From: Christoffer Dall
Date: Thu Jan 31 2019 - 03:19:05 EST


On Mon, Jan 28, 2019 at 03:42:42PM +0000, Julien Thierry wrote:
> Hi James,
>
> On 28/01/2019 11:48, James Morse wrote:
> > Hi Julien,
> >
> > On 21/01/2019 15:33, Julien Thierry wrote:
> >> When using VHE, the host needs to clear HCR_EL2.TGE bit in order
> >> to interract with guest TLBs, switching from EL2&0 translation regime
> >
> > (interact)
> >
> >
> >> to EL1&0.
> >>
> >> However, some non-maskable asynchronous event could happen while TGE is
> >> cleared like SDEI. Because of this address translation operations
> >> relying on EL2&0 translation regime could fail (tlb invalidation,
> >> userspace access, ...).
> >>
> >> Fix this by properly setting HCR_EL2.TGE when entering NMI context and
> >> clear it if necessary when returning to the interrupted context.
> >
> > Yes please. This would not have been fun to debug!
> >
> > Reviewed-by: James Morse <james.morse@xxxxxxx>
> >
> >
>
> Thanks.
>
> >
> > I was looking for why we need core code to do this, instead of updating the
> > arch's call sites.

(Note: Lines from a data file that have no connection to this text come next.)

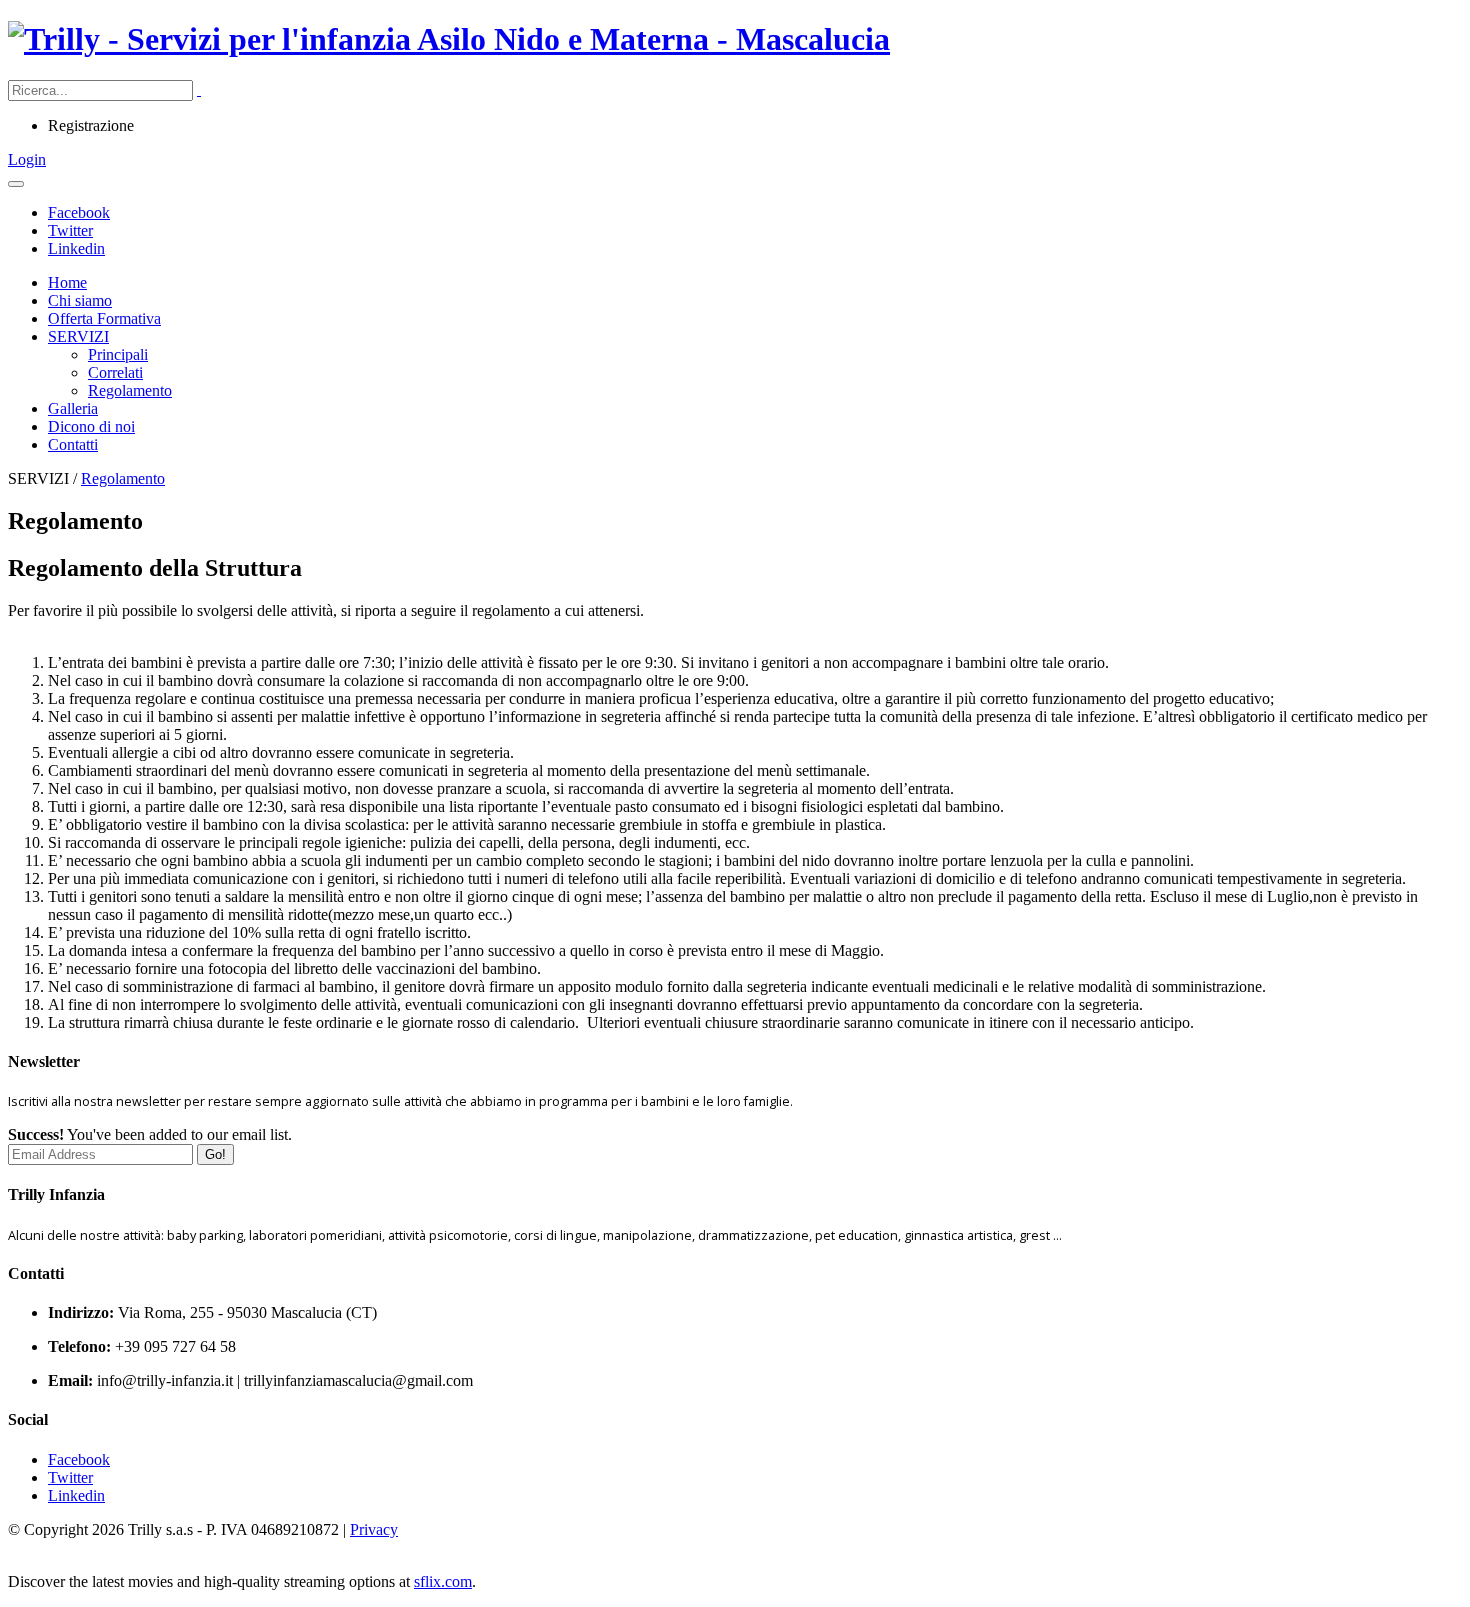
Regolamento (130, 390)
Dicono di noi (91, 426)
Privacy (374, 1529)
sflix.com (443, 1581)
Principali (118, 354)
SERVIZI (78, 336)
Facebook (79, 212)
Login (27, 159)
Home (67, 282)
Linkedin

Your 'irqdesc: Add domain handlers for NMIs' patch (pointed
> > to from the cover letter) is the reason: core-code calls nmi_enter()/nmi_exit()
> > itself.
> >
>
> Yes, that's the main reason.
>
I wondered the same thing, but I don't understand the explanation :(

Why can't we do a local_daif_mask() around the (very small) calls that
clear TGE instead?


Thanks,

Christoffer